• **Materials provided**:
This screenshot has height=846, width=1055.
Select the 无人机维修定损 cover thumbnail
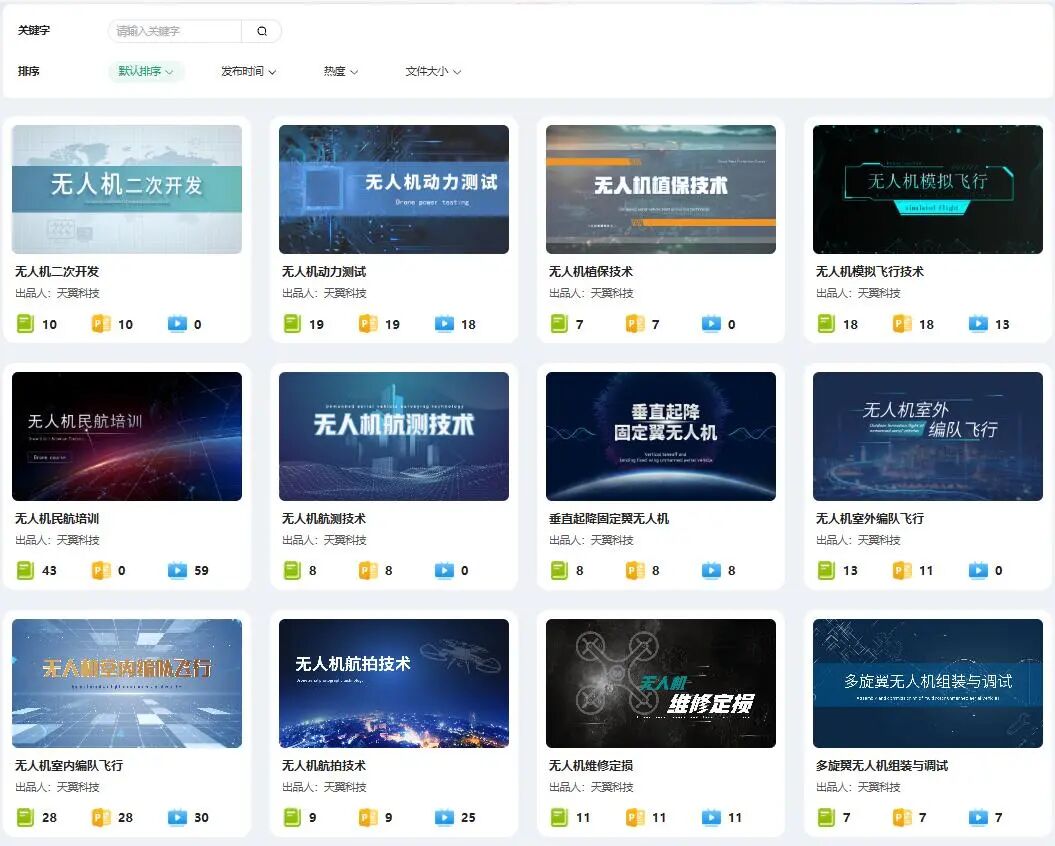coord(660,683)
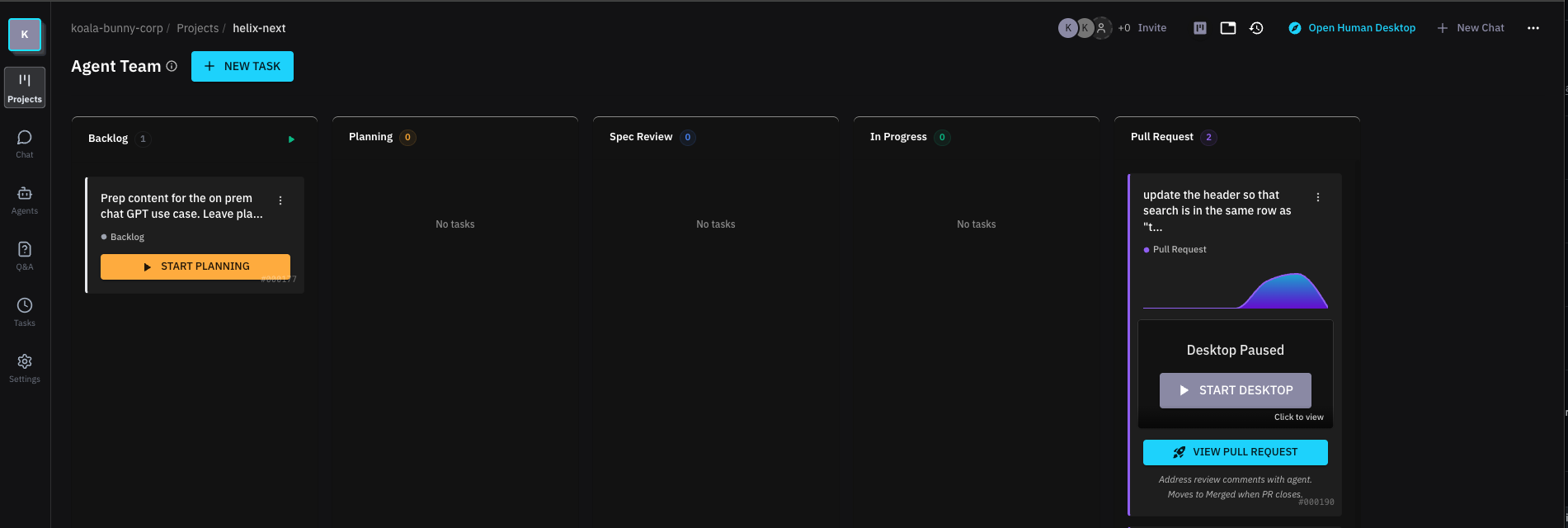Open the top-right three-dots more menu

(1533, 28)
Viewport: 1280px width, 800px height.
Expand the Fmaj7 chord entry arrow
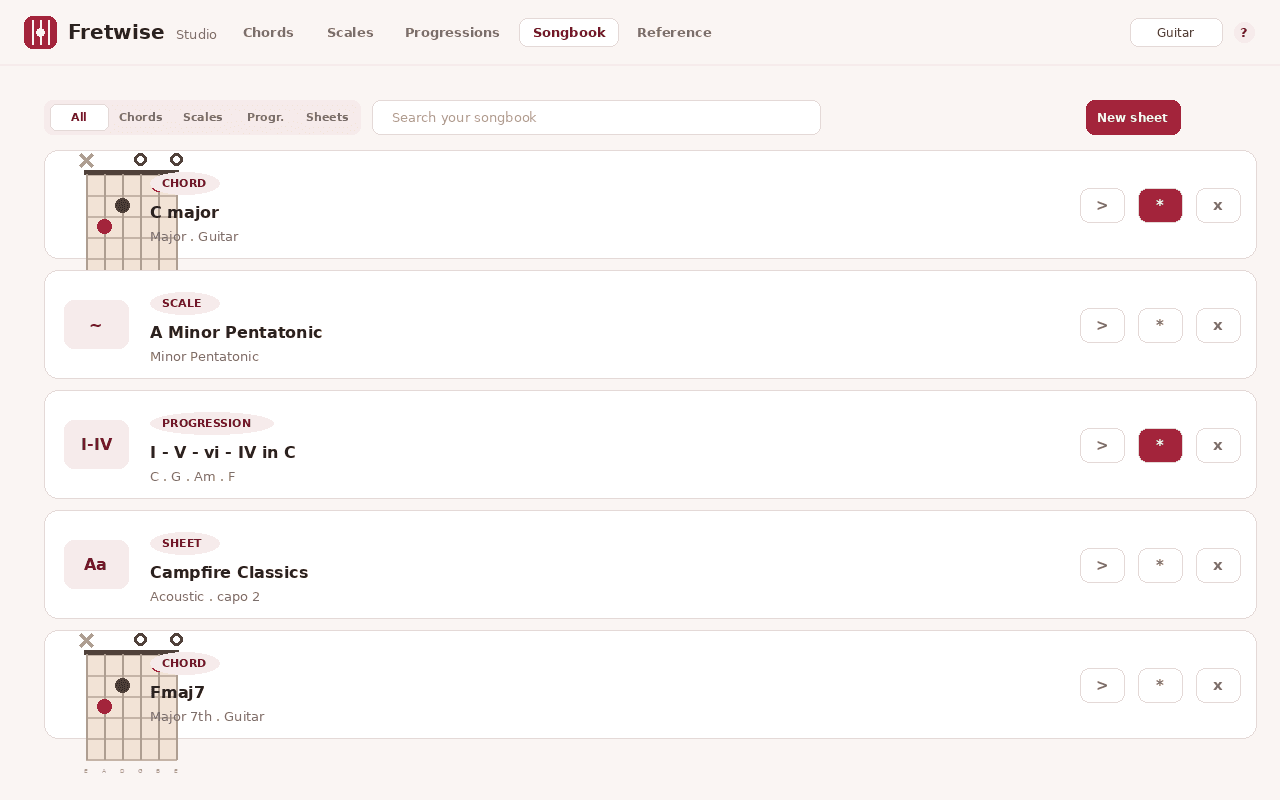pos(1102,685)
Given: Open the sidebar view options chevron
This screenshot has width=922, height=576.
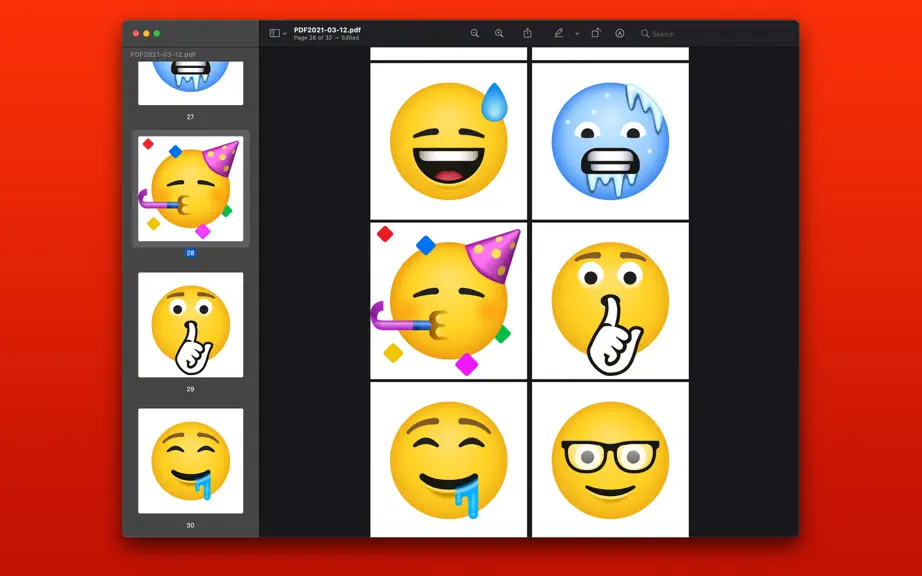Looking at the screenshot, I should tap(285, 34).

• **Work required**: Copy out all of the listing word for word, but skip the images.

• **Written response**:
This screenshot has height=846, width=1055.
Select the 无人机维修定损 cover thumbnail
coord(660,683)
Open the top-right three-dots more menu

(1533, 28)
Viewport: 1280px width, 800px height.
Expand the Fmaj7 chord entry arrow
pos(1102,685)
Given: Open the sidebar view options chevron
This screenshot has width=922, height=576.
Looking at the screenshot, I should tap(285, 34).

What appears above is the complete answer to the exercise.